The king in Jesus’ parable said: I forgave you all that debt because you pleaded with me. Should you not have had mercy on your fellow-slave, as I had mercy on you?

Today’s reading focuses on the issue of forgiveness. In the Lord’s Prayer we say: And forgive us our trespasses, as we forgive those who trespass against us. And, today we hear Jesus say that we should forgive those who offend us: not seven times, but … seventy-seven times. That number … seventy-seven … is linguistic code for ‘times without number’, an infinite number of times! Today’s reading and the words that trip so readily from our tongues as we recite the Lord’s Prayer present us with one of the greatest challenges of our faith … that of forgiveness.

As we travel through our day-to-day existence we hear of and experience many things that cause us pain. We hear of people being cruel to one another, we hear of injustice and prejudice, and we witness the uncaring self-interest and ambition of those who seek to elbow their way to the front of every queue, no matter what pain that may inflict upon others. As we hear of these, and other tales of the horrific way in which humanity interacts, we often find ourselves giving thanks that such inhumanity is not being inflicted upon us. But, how often do we pause to look at ourselves, and analyse how our words and actions are contributing to the pain and misery of others? Too often we are quick to denounce the actions of others, even to the point of declaring: I can never forgive … But what about our capacity, or lack of it, to offer forgiveness?

Jesus came into this world to bring forgiveness and a new relationship with his Heavenly Father. By sharing in our human condition Jesus showed us what it means to forgive, even to the point of praying for those who were nailing him to the cross. Unfortunately, our capacity for forgiveness is not as self-less as that of Jesus, but that is the gold standard towards which we should be striving.

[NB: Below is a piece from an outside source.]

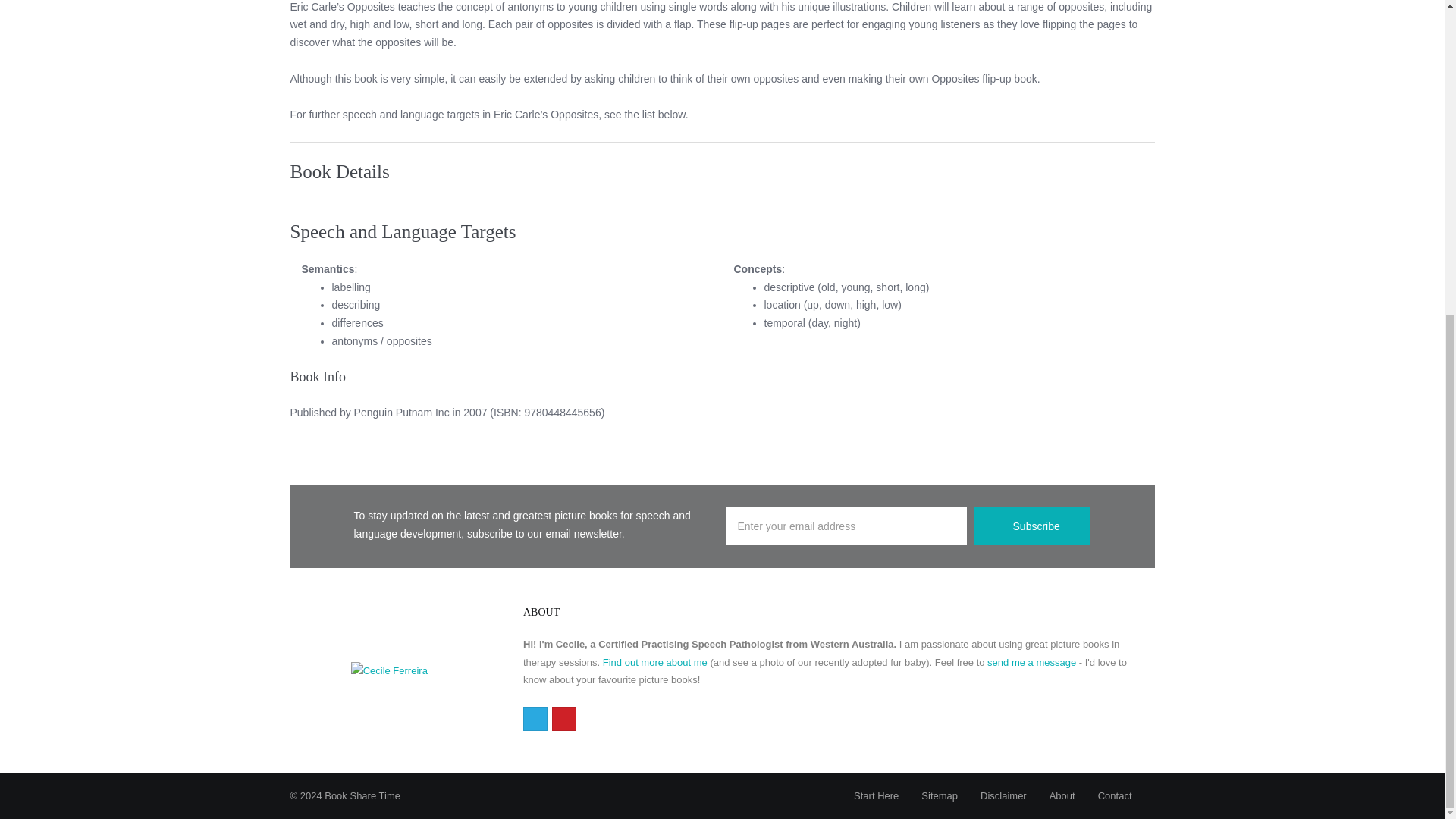
Subscribe (1032, 525)
send me a message (1031, 662)
Find out more about me (654, 662)
Given the description of an element on the screen output the (x, y) to click on. 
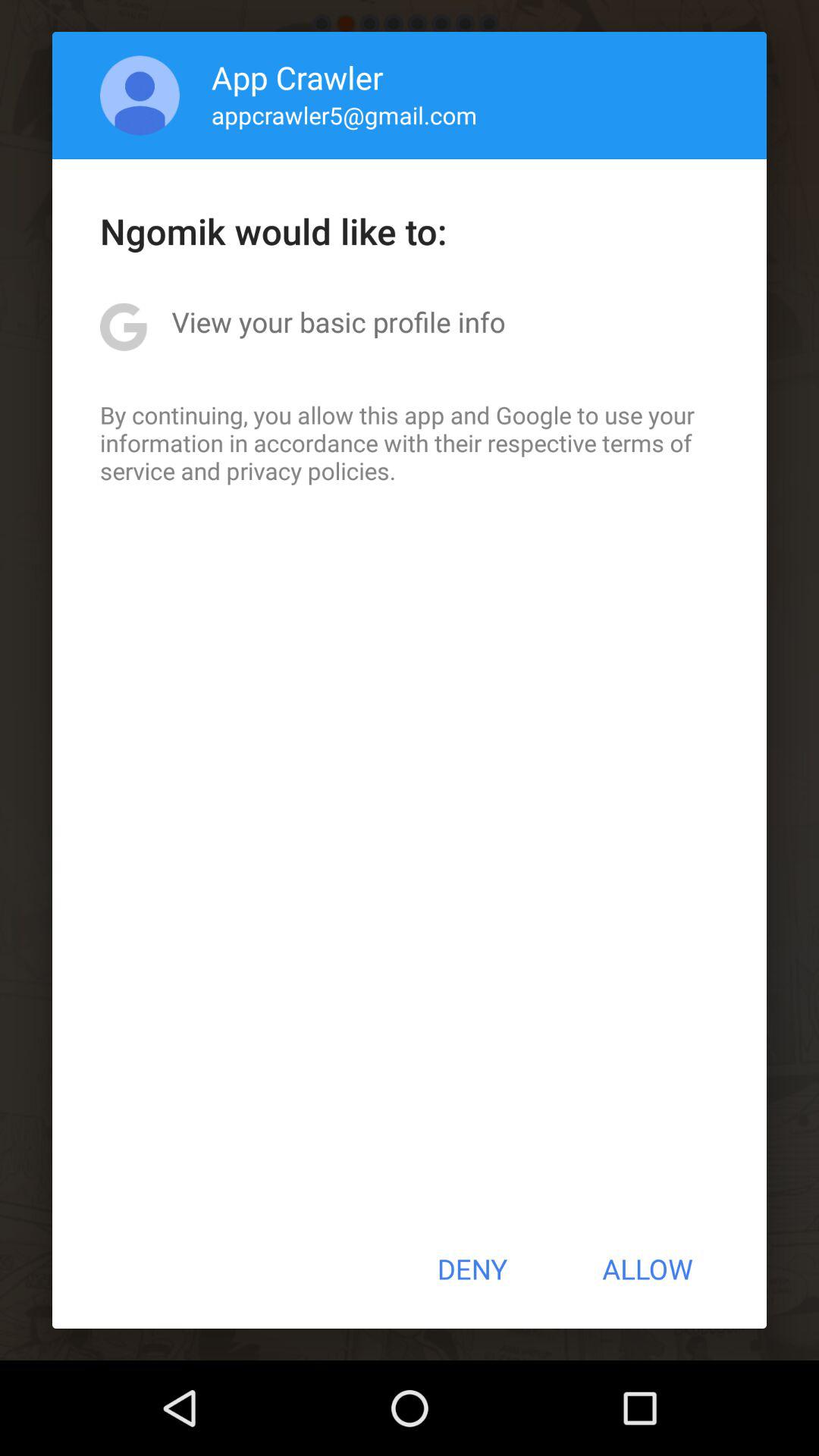
turn off the item above the by continuing you item (338, 321)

When Jesus taught his disciples how to pray he included words that should challenge our thirst for retribution and revenge: And forgive us our trespasses, as we forgive those who trespass against us. Today, and every day, we are called to reflect upon those words. We are called to live them out as we strive to draw closer and closer to our loving and forgiving God. 

Let us pray that we might set aside our thirst for revenge and that which we claim to be our ‘right’, and that we might be Christ-like in our capacity to forgive. Let us pray for those whose words and actions cause us pain. As we draw nearer to the moment when we will witness the baying mob inflicting their anger and revenge on the One who came to bring salvation, let us pray that we might find the strength to step back and pray that they might be forgiven … just as Jesus did as the nails were hammered into his weak and vulnerable flesh.